§ **YOUR INSTRUCTIONS**: Every line of the material that includes the word "computer" is to be shown.

§ **RECORDS FOR THE TASK**:
---*---
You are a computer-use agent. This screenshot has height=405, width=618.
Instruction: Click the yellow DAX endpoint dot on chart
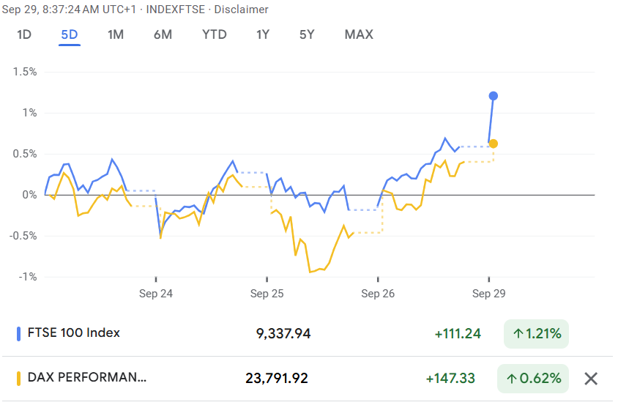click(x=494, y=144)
---*---
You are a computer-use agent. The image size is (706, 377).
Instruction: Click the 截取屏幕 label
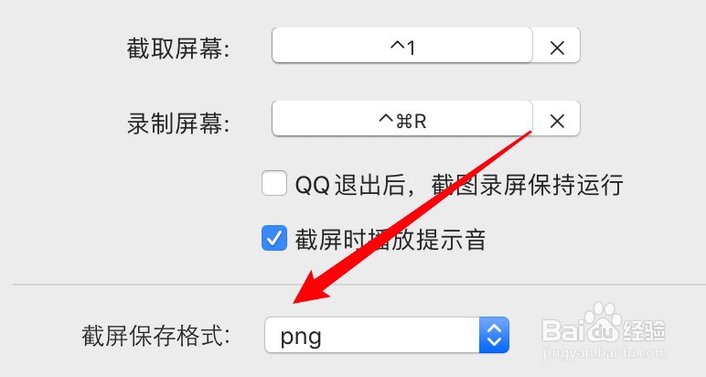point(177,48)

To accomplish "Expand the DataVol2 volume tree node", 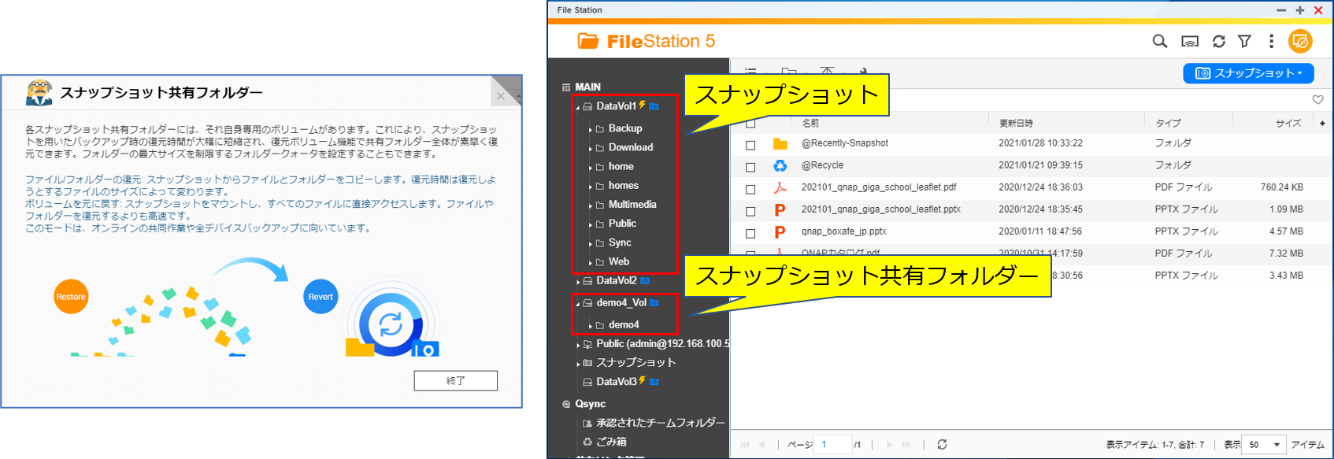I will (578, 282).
---*---
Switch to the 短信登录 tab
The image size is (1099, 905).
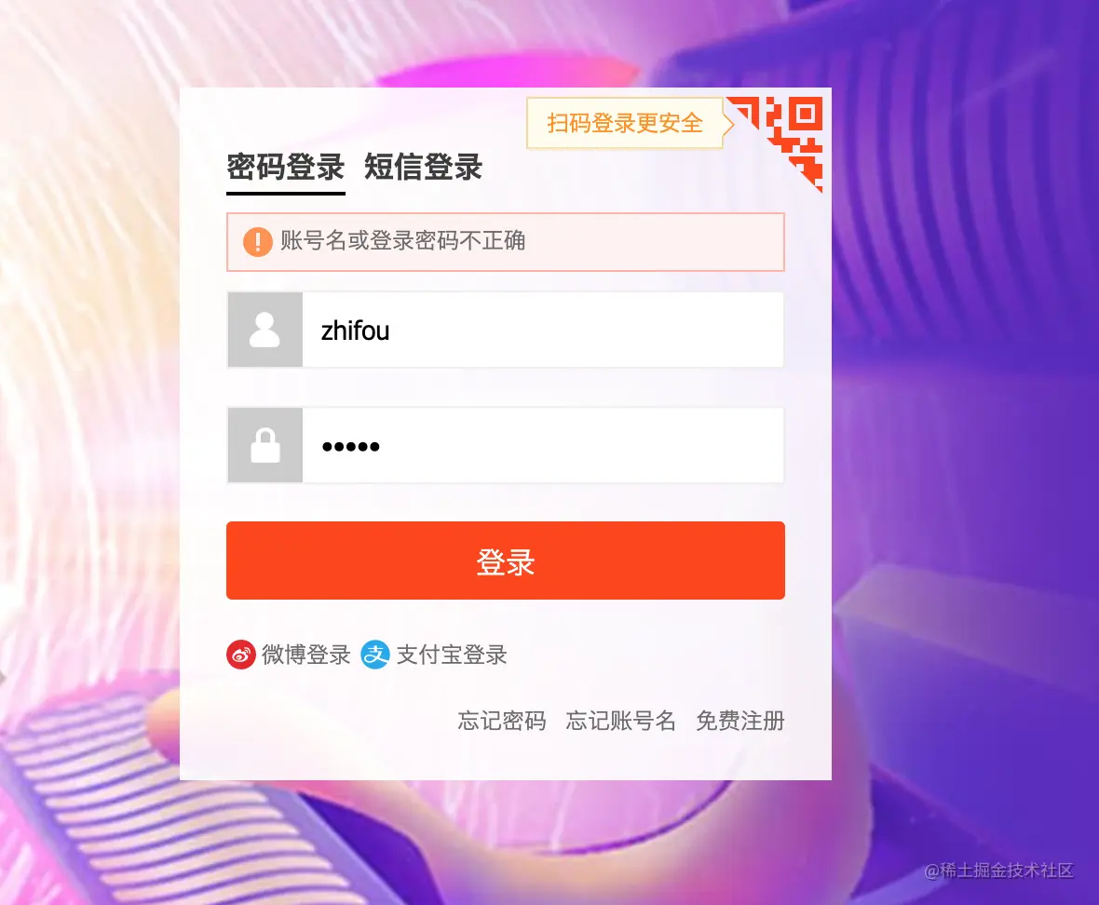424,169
---*---
§ **SOLUTION TO THE PROBLEM**:
You are a computer-use agent. This screenshot has height=405, width=618.
You are a computer-use agent. The image size is (706, 377).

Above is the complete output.